Collected data entries:
"""
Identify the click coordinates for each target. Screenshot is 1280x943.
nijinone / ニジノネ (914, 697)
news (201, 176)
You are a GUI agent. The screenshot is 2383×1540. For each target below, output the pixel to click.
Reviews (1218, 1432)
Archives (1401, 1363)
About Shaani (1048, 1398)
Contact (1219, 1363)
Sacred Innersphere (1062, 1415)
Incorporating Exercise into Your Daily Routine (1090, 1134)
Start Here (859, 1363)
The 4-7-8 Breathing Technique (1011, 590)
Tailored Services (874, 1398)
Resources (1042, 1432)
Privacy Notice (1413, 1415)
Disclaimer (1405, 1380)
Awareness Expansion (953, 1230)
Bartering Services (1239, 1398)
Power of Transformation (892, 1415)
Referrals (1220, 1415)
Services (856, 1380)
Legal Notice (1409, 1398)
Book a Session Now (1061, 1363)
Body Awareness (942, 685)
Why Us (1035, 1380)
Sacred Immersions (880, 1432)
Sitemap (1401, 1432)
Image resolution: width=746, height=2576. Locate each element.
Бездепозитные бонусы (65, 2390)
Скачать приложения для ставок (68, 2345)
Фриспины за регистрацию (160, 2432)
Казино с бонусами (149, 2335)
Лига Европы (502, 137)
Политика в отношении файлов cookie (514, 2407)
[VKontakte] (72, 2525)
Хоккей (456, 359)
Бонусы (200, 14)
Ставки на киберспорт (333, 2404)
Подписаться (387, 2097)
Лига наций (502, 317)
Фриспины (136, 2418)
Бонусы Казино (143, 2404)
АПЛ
"""
◆ **PROBLEM STATEMENT**: Would you please return all of the data exactly?

◆ **RESULT BELOW**:
Identify the click coordinates for each target. Screenshot is 1280x943.
nijinone / ニジノネ (914, 697)
news (201, 176)
You are a GUI agent. The screenshot is 2383×1540. For each target below, output the pixel to click.
Reviews (1218, 1432)
Archives (1401, 1363)
About Shaani (1048, 1398)
Contact (1219, 1363)
Sacred Innersphere (1062, 1415)
Incorporating Exercise into Your Daily Routine (1090, 1134)
Start Here (859, 1363)
The 4-7-8 Breathing Technique (1011, 590)
Tailored Services (874, 1398)
Resources (1042, 1432)
Privacy Notice (1413, 1415)
Disclaimer (1405, 1380)
Awareness Expansion (953, 1230)
Bartering Services (1239, 1398)
Power of Transformation (892, 1415)
Referrals (1220, 1415)
Services (856, 1380)
Legal Notice (1409, 1398)
Book a Session Now (1061, 1363)
Body Awareness (942, 685)
Why Us (1035, 1380)
Sacred Immersions (880, 1432)
Sitemap (1401, 1432)
Image resolution: width=746, height=2576. Locate each element.
Бездепозитные бонусы (65, 2390)
Скачать приложения для ставок (68, 2345)
Фриспины за регистрацию (160, 2432)
Казино с бонусами (149, 2335)
Лига Европы (502, 137)
Политика в отношении файлов cookie (514, 2407)
[VKontakte] (72, 2525)
Хоккей (456, 359)
Бонусы (200, 14)
Ставки на киберспорт (333, 2404)
Подписаться (387, 2097)
Лига наций (502, 317)
Фриспины (136, 2418)
Бонусы Казино (143, 2404)
АПЛ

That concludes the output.